The latter half of Clowe's meltdown resulted in a four minute powerplay for the Canucks - three minutes of it to begin the third period, but they didn't even muster a shot on goal. The Sharks increased their lead to 4-1, and that was all she wrote.
Jannik Hansen: The Great Dane was all over the ice tonight. Ferocious on the forecheck and quick with puck, Hansen, Higgins and Burrows actually looked like a second line at times tonight.
Alex Burrows: Scored his first goal of the season, got under the skin of Logan Couture, Ryan Clowe, and Joe Thornton and was at his usual pesky best.
Physical Play: Three fights, and a lot of hits. The Canucks didn't back down from the Sharks. Kassian, Volpatti and Bieksa all fought and are doing good work towards altering Vancouver's perception as a team you can physically intimidate. Finally.
Maxim Lapierre: A stupid penalty in the second period cost the Canucks dearly as the forfeited a goal and their momentum. Max saw time on the pine in the third period and was called out by Canucks' coach Alain Vigneault after the game for the lapse in judgment. Perhaps 'Lapse' should be his on-ice nickname instead of Lappy.
Alex Edler: Another game, another horrible Edler giveaway. This one was right on the stick of Joe Pavelski in the slot. Even Joe Thornton would be impressed. Maybe it's the new contract, maybe it's the lack of a pre-season, but we saw this Edler against the Kings in the playoffs and it's concerning to some die-hard Canucks' fans that the $30 million man is making such blatant miscues in his own end.

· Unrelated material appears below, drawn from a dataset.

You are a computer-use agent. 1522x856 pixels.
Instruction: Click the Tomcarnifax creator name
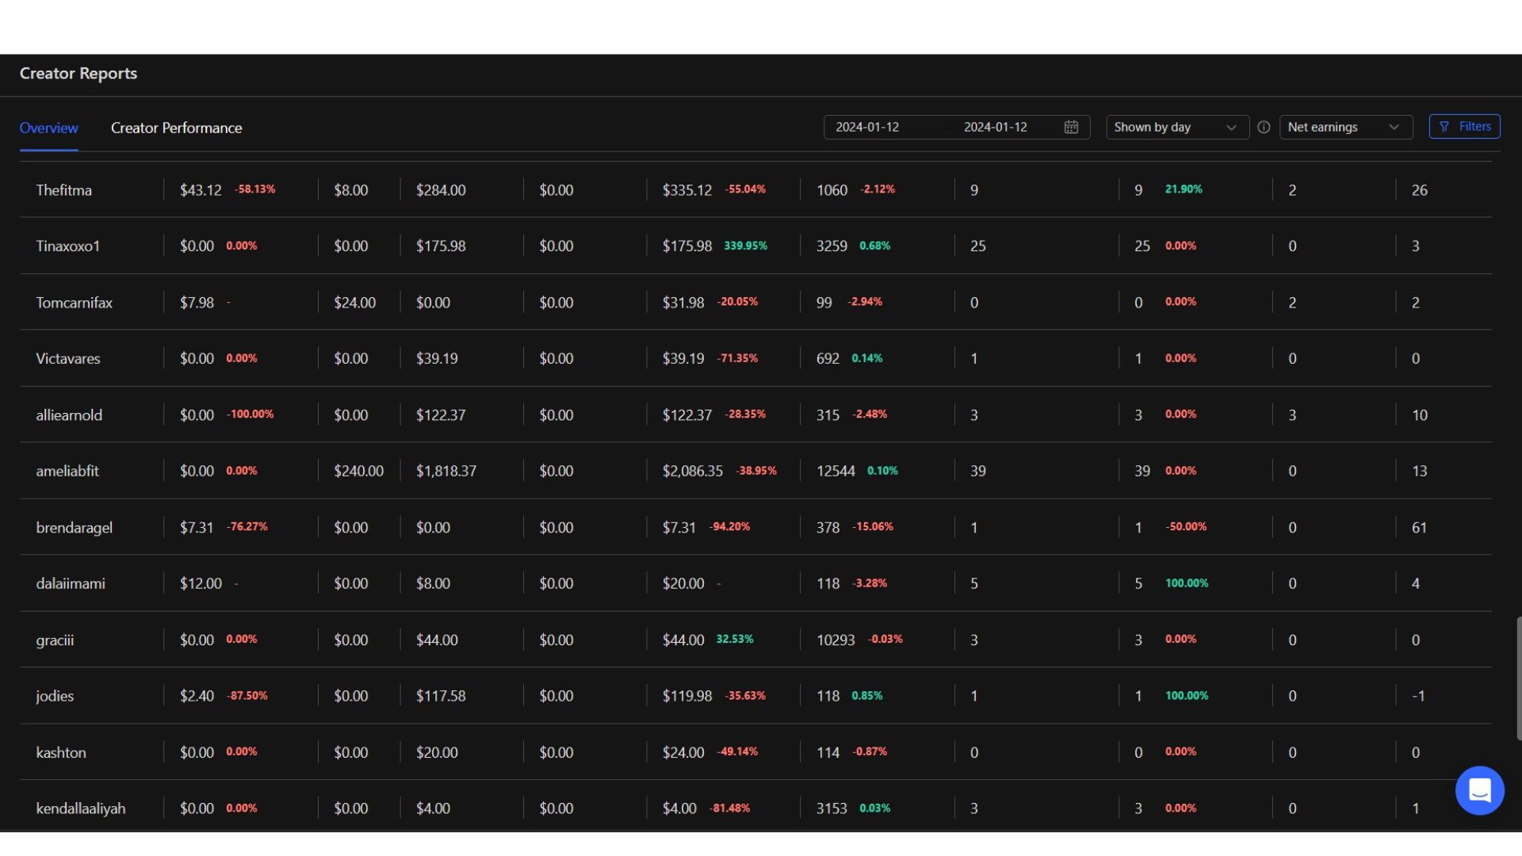click(74, 303)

Sedin Twins: Also starting the year slowly, the Sedin twins failed to convert any of the seven power play opportunities afforded them. To be fair, Vigneault actually sat the twins for an entire two minute power play in the third period to send a message. With Kesler (and Booth, to a lesser degree) out of the lineup, all of the opposition's defensive focus shifts to the twins, but they are not impressing their coach with the inability to generate offence with all that power play time.
What a debacle that was. While some numbers from last night's game (summarized by CanucksArmy) suggest that the Canucks played better than they did against Anaheim, this is probably a situation where statistics lie.

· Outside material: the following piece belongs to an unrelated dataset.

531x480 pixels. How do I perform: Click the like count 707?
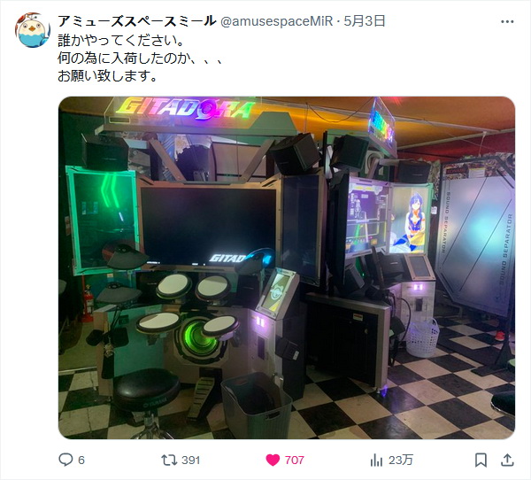point(295,460)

If you like your glass of water half-full - then sure, they had better numbers at even-strength, hit five goal posts, and were unlucky in their own end. But suggesting that another effort like that would result in a win against Los Angeles on Monday would probably be false.
In fact, Schneider played fairly well and was the victim of a couple of bad bounces. What really hurt the Canucks was something statistics do not account for - their lack of mental sharpness. The costly mistakes over-shadowed their hard work. Some poor penalties, a horrendous power play and defensive lapses were untimely, preventable mistakes that need to be removed from their game if they are to win in Los Angeles.